• _Task to complete_:
From the entries below, copy out all lines holding "click".

• _Supplied records_:
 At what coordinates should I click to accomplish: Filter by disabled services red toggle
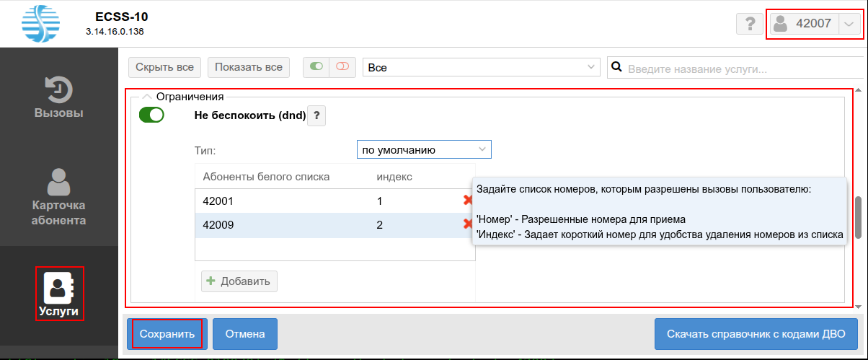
---
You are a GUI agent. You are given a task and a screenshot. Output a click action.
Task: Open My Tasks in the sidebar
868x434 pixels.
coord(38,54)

• _Written answer_:
 At what coordinates should I click to accomplish: Filter by disabled services red toggle
You are a GUI agent. You are given a task and a screenshot. Output a click action.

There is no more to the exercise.